The second, possibly more devastating setback, was when the media stopped putting Occupy news on the front page, while sympathetic academics unwittingly accelerated the demise of the OWS movement by announcing that it had “already won” because it had “changed the terms of the national discourse,” which is what leftists always say whenever one of their schemes goes belly up.
And now this, the final nail in the coffin:
Union not keen on new Occupy Oakland port blockade:
Remember last month’s several-hour shutdown of the Port of Oakland – that “historic and effective action” that “lives in the hearts of people across Oakland and around the country,” according to Occupy Oakland?
Well, on Monday, there’s to be an encore, not just in Oakland, but up and down the West Coast, “in solidarity with longshoremen, port workers and truckers in their struggle against the 1 percent,” says the group.
“We will blockade all of the West Coast Ports on Dec. 12. Together we are unstoppable! Strike while the iron is hot!” it declared in a call to arms.
Trouble is, the folks they purport to be in solidarity with don’t seem hot on the idea to “effectively shutdown the hubs of commerce” at all.
“Any actions organized by outside groups, including the proposed Dec. 12 shutdown of various terminals on the West Coast, have not been vetted by our union’s democratically led process,” the International Longshore and Warehouse Union said. “Any decisions made by groups outside of the union’s democratic process do not hold water, regardless of the intent.”
The Occupy movements that make a fetish of applying direct democracy and near absolute consensus to its own decision making might want to take note of that.
Richard Mead, president of Local 10, which represents dockworkers at the Port of Oakland, said, “Our position is in the international’s press release. We’re not facilitating (Occupy Oakland’s strike call) in any way. We just want that clear.”
Jeff Smith, president of ILWU Local 8 in Portland, Ore., went further, telling the Portland Tribune his union won’t honor picket lines. “This is a third-party strike. We have to go to work,” he said.
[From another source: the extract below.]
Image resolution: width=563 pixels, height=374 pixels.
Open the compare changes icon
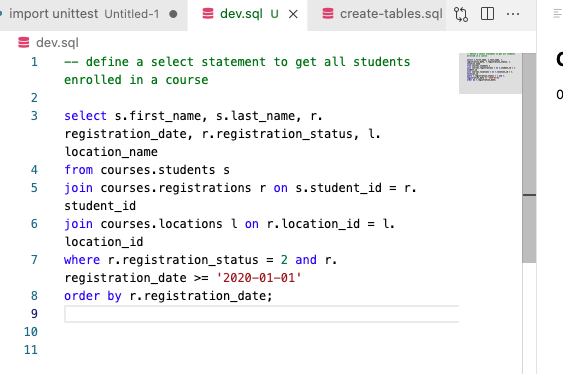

As you may remember, the Occupy Wall Street protests were pitiably small at first, and only reached the tipping point of newsworthiness when tens of thousands of union members joined the street marches after the union leadership decided to co-opt the Occupiers’ platform for their own purposes. Even the Longshoremen themselves supported Occupy Oakland’s earlier strike calls.
But that was then. Now, the Longshoremen are retreating from their dalliance with Total Revolution, perhaps realizing that the end of capitalism means no more jobs for port workers. And since the ILWU exists to make port jobs as permanent and as high-paying as possible, it may have dawned on them that the Occupy folks are their enemies, not their allies.
Should physical confrontations erupt on Monday between the pallid noodle-armed Occupunks and the muscle-bound Longshoremen, my money is on the Longshoremen, who after all have a long history of rough-and-tumble violence when it comes to strikes. Ironically, however, in the old days, the union members were the strikers, beating up on the scabs. Now that the roles are reversed, with the Longshoremen for the first time in their history battling against the wildcat strikers, next Monday may prove entertaining after all.
Whether December 12 turns out to be an Epic Fizzle for the Occupiers or blossoms into an internecine Battle Royale on the left, it’s a win-win situation for the rest of us.